Behandelter Abschnitt Gal 6,9-10
„Lasst uns aber nicht müde werden, Gutes zu tun, denn zu seiner Zeit werden wir ernten, wenn wir nicht ermatten. Also nun, wie wir Gelegenheit haben, lasst uns das Gute wirken gegenüber allen, am meisten aber gegenüber den Hausgenossen des Glaubens“ ( Gal 6,9-10).
Als die Galater das Evangelium zum ersten Mal gehört hatten (4,15), lag solch ein Segen darauf, dass keine Selbstaufgabe zu groß erschien, wodurch sie ihre Wertschätzung ihm gegenüber bezeugten. Doch als sie denen zuhörten, die das Evangelium verkehrten, und ihre Wahrnehmung seiner reichen Gnade verblasste, setzte Ermüdung ein. Sie wurden besorgt um Gebote und ihre eigene Errettung, und ermatteten so im Tun guter Werke.
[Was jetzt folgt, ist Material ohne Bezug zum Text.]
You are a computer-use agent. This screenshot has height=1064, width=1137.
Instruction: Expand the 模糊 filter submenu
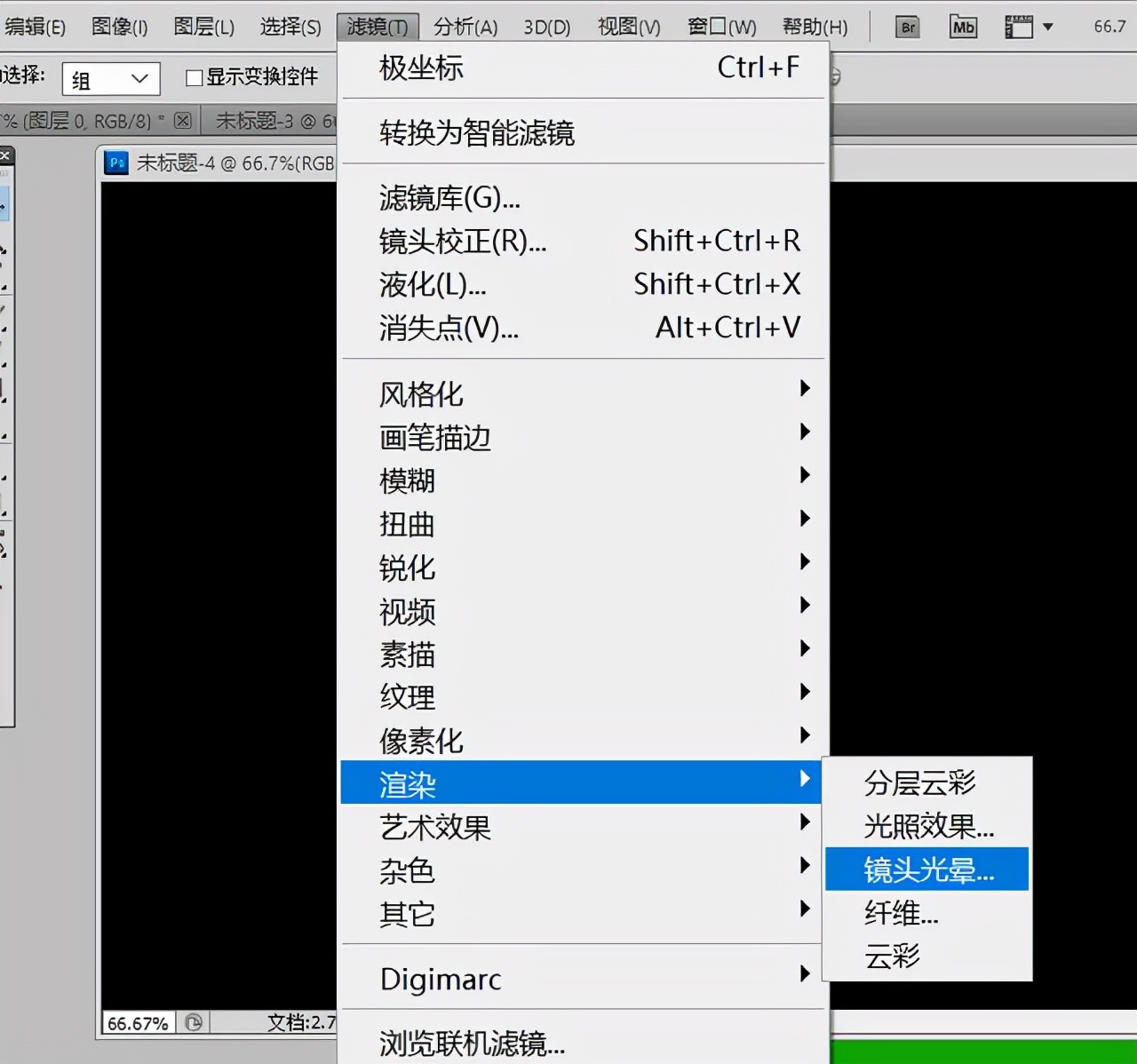click(408, 480)
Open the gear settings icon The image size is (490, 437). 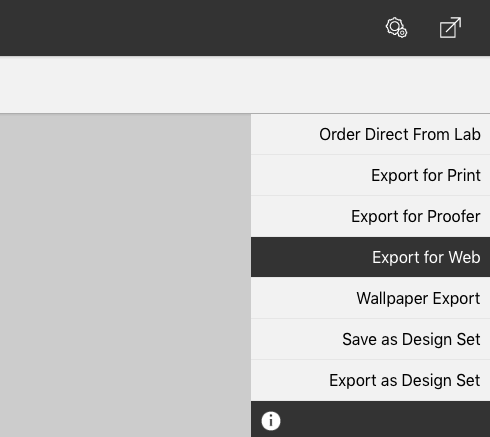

Sie hatten es nötig, die großartigen Lehren der Gnade aufs Neue vorgestellt zu bekommen, um ihren früheren Eifer wieder aufleben zu lassen. Die Schrift genauso wie die Erfahrung zeigen die Neigung des Gläubigen, seine „erste Liebe [zu] verlassen“ (Off 2,4). Wenn das Licht des Evangeliums erstmals seine Seele erleuchtet, dann ist dies so gesegnet, dass kaum etwas ihm als ein Opfer erscheint. Er kennt wenig von den tödlichen Einflüssen überall um ihn herum, oder von der Bosheit seines eigenen Herzens; und Ermüdung im Gutestun stellt sich ein. Unser Apostel zeigt uns an anderer Stelle die Notwendigkeit der wiederholten Anwendung der Lehren der Gnade auf Herz und Gewissen, um „gute Werke zu betreiben“ (Tit 3,4-8). Wir mögen in unseren Erwartungen für die Gegenwart enttäuscht werden, doch „zur bestimmten Zeit werden wir ernten, wenn wir nicht ermatten“.
Selbst das Werk des Herrn selbst schien „umsonst“ zu sein (Jes 49,4) – doch es schein nur so. Er war nicht entmutigt, und jetzt, wo die „bestimmte Zeit“ gekommen ist – was für eine überreiche Ernte wird eingesammelt aus dem einen Weizenkorn, das in die Erde gefallen und gestorben ist (Joh 12,24). Der Dienst des Apostels Paulus schien in Misserfolg zu enden (2Tim 1,15), doch wir sind heute Zeugen, dass seine Arbeit im Herrn nicht vergeblich war, denn wir erhalten Kraft, Trost und Erquickung aus seinen Schriften. „Lasst uns aber nicht müde werden, Gutes zu tun.“ Dies ist unsere Zeit der „Gelegenheit“.
Im Himmel werden wir keine Kranken zu besuchen, keine Witwen und Waisen zu trösten und keine Gefallenen zurückzugewinnen haben. Unsere Herzen sollten sich allem menschlichen Leid zuwenden, denn unser himmlischer Vater „ist gütig gegen die Undankbaren und Bösen“ (Lk 6,35). Dennoch haben besonders die „Hausgenossen des Glaubens“ einen Anspruch auf unser innigstes Mitgefühl. Und wir wissen, dass die Hausgenossen des Glaubens zum großen Teil geprüft und versucht sind und viele Leiden zu tragen haben. Ach! Wenn wir zurückblicken, wie viele verlorene Gelegenheiten stehen dann vor uns!